Запасов этого товара в Питере было много – в основном порошковая горчица, упакованная в прессованные брикеты, обёрнутые плотной жёлтой бумагой. Она и на разбомбленных Бадаевских складах в достаточном количестве имелась, и в райпищеторгах. Что же делали с нею ленинградцы? Голь ведь всегда была на выдумку хитра, испокон веков так считалось. Питерские хозяйки брали горчицу, вымачивали её один раз, другой, третий, четвёртый – процесс этот шёл примерно три дня, потом добавляли в вымоченную горчицу воды; если удавалось раздобыть щепоть муки – добавляли муку и пекли оладьи. Пекли либо на воде, либо на машинном масле – у кого что было, на том и готовили. Ели эти оладьи с аппетитом. А вот маленький Серёжка Давыдов не смог есть – и не потому, что они показались ему горькими, а, как он сам признался, от неожиданности – слишком уж долго ждал их, ведь только вымачивать их приходилось три дня, а за три дня в блокадном Ленинграде случалось многое…
Плохо было и с куревом, но тем не менее любители высмолить цыгарку держались. В блокадном городе было в ходу курево «Берклен», что означало «берёзово-кленовый». Школьникам специально поручали собирать листья, норма сбора кленового листа была, например, пять килограммов. Это был «тонкий» табак. А был табак грубый – «бетеща» – «брёвна-тряпки-щепки». Можно только догадываться, какой у него был вкус. В ходу был «матрас моей бабушки» – также «тонкий» табак, из сена. И её – самый жестокий, самый невкусный – «вырви глаз». Сюда могли намешать всё, вплоть до пороха.
Как запомнил Сергей Давыдович Давыдов, труднее всего в первую блокадную зиму было ходить за водой к Неве. Скользко. Спускаться к реке приходилось по крутым ледяным горам. На всяком ходоке гнездилась целая гора одежды, иначе можно было замёрзнуть – слишком уж лютой была зима.
И хотя мать заставляла Серёжку ходить именно к реке, до Невы он почти не добирался – просто не мог. Обычно выползал во двор, наталкивал в ведро снега и волок его домой.
Мать каждый раз морщилась, восклицала недовольно:
– Опять снег? Надоел сне-ег!
Случалось, что Серёжа, хотя и не было никаких сил, шёл к реке. Каждому питерцу, к слову, было известно, что Нева – самая чистая река в мире, и самая короткая – от Ладожского озера до Финского залива всего восемьдесят четыре километра, воды солёной в ней нет ни капли, река очень сильная, не впускает в себя солёную воду.
Как-то Серёжа пошёл за водой на реку, споткнулся на мостике и упал.
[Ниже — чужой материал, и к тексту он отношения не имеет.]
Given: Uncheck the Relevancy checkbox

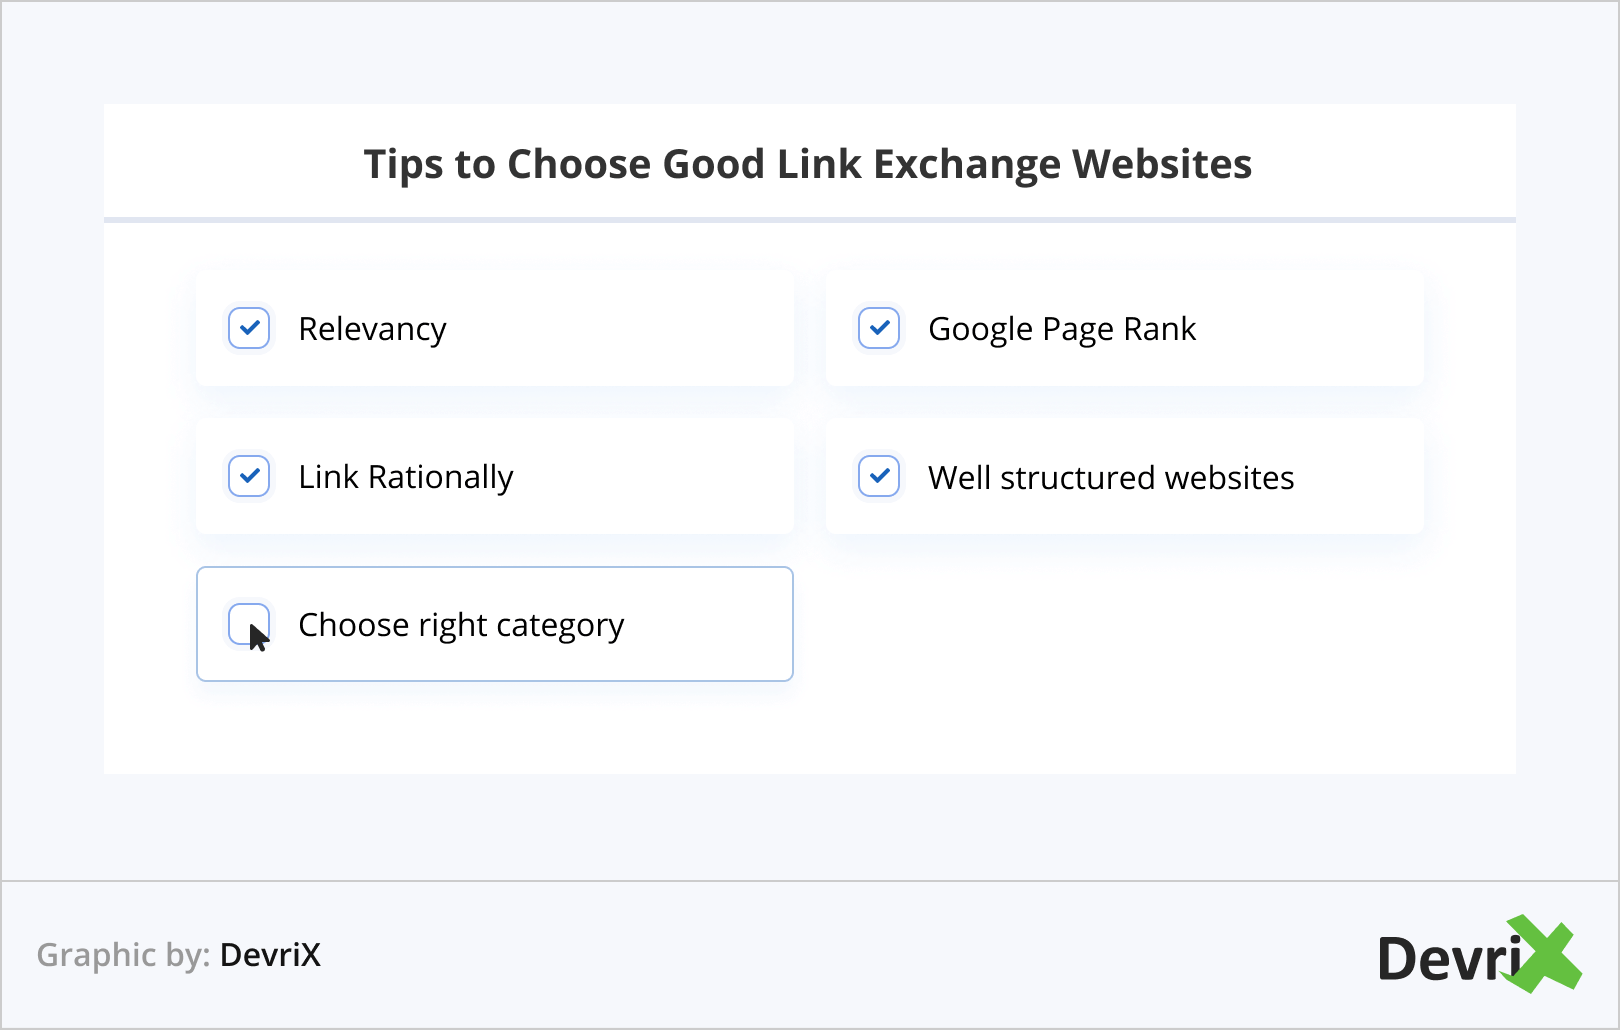Looking at the screenshot, I should pos(249,328).

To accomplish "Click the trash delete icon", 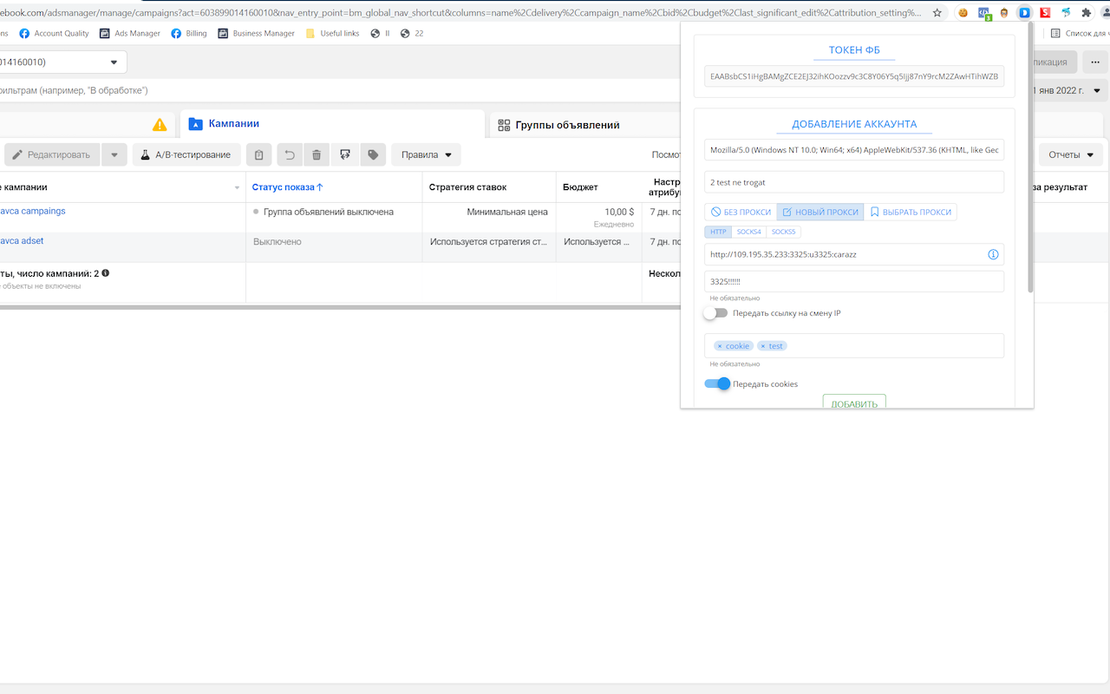I will [317, 155].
Руки у него были засунуты в карманы – не вытащить. Ведро висело дужкой на локте… И понял он, что не поднимется. Хотя было холодно, дул прошибающий насквозь ветер, ему неожиданно сделалось тепло, хорошо. Он прижался щекой к снегу, стылости которого не ощущал, и затих.
Хорошо, на мосту появился отряд бойцов морской пехоты – направлялся на передовые позиции, моряки мигом поставили паренька на ноги, дали ему подзатыльник, чтобы возродить в остывшем организме биение жизни, и отправили домой.
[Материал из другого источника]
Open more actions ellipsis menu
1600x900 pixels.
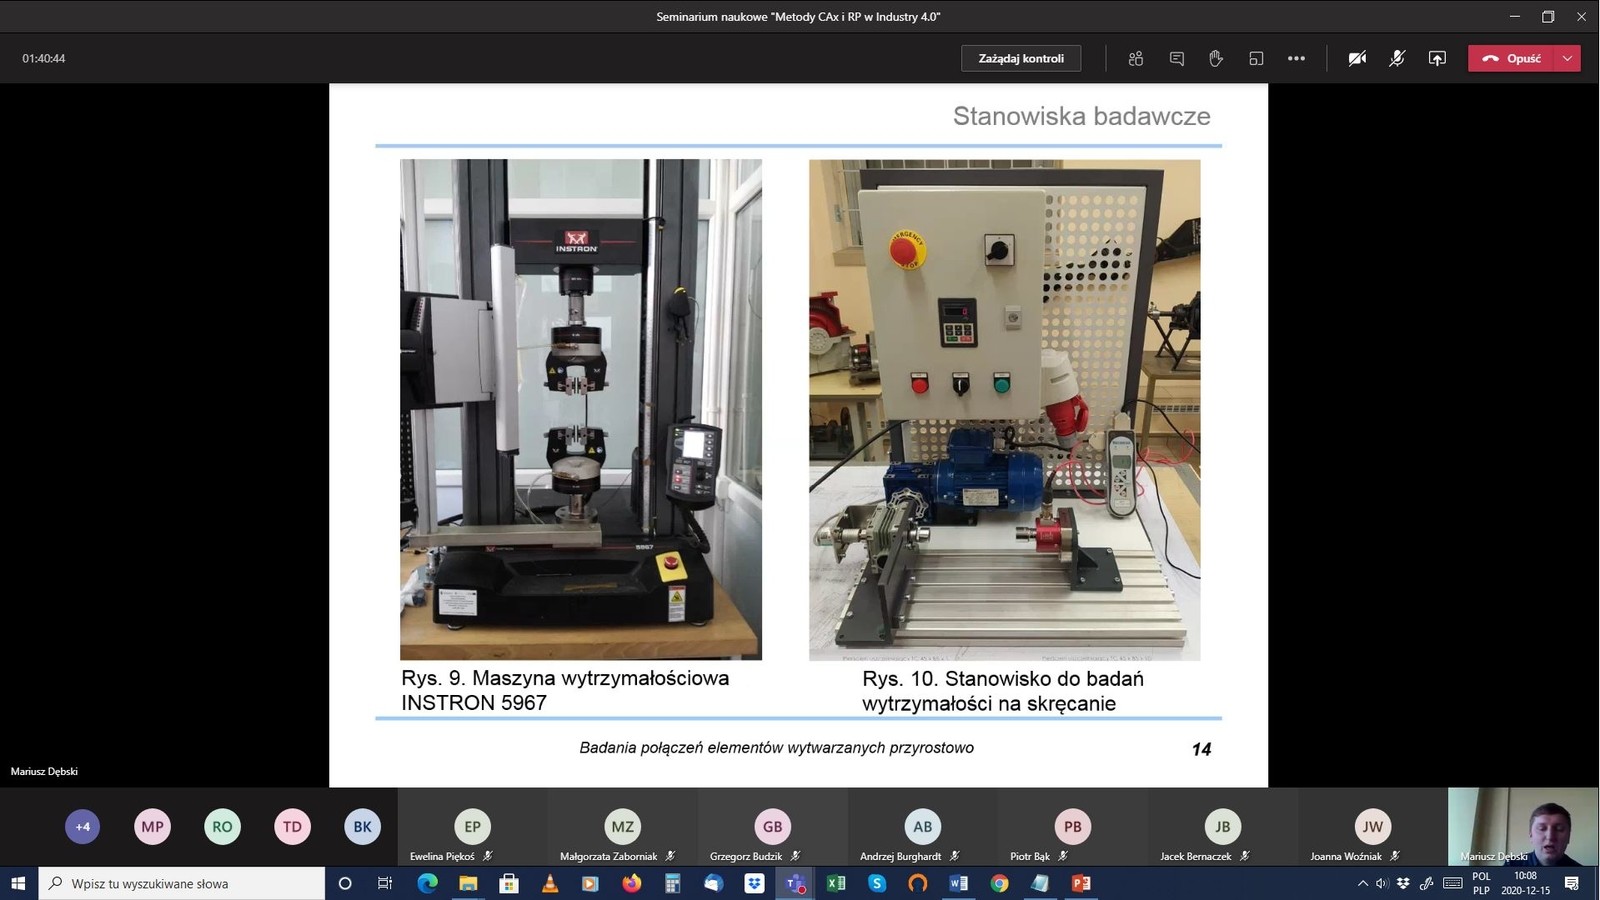click(1296, 59)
На улице редко в каком доме имелись целые стёкла – стёкла сплошь были выбиты, их заменяли куски фанеры… Поскольку ни канализации, ни туалетов не было, они не работали, всё было разбито снарядами и бомбами, в каждой кухне обязательно стояло поганое ведро – впрочем, чаще всего эти вёдра выносили в коридор, хотя там они замерзали, и это было плохо, – чистоту блокадники соблюдали неукоснительно, поскольку хорошо понимали: не будет чистоты – будут болезни.
Вообще, все были настолько измотаны, истощены, что если у кого-то на руке случайно появлялась царапина, она уже не заживала – у организма не хватало сил заживить её. Руки, лица у людей были в постоянных струпьях – от голода и холода.
Так в струпьях и ходили. Все. Весь город. Но не сдавались. Этого даже в мыслях не было.
Хряпа
В один из дней мы с Вольтом Николаевичем Сусловым поехали на Васильевский остров, который большинство питерцев любовно зовут Васиным островом, – Вольт Николаевич хотел показать место, где он мальчишкой работал в госпитале.
Мы ходили по улицам острова, рассматривали дома. Нашли бывшую булочную, у которой снаряд в сорок втором году вывернул стену и обнажил лотки с хлебом, стоявшие на полках. Ни один человек не посмел украсть хлеб, а в очереди стояли не менее полусотни голодных людей, ожидали запаздывавшую продавщицу, – ни буханку, ни полбуханки не взяли, охраняли до тех пор, пока не появилась продавщица. Вольт прекрасно, до деталей, помнил то хмурое утро.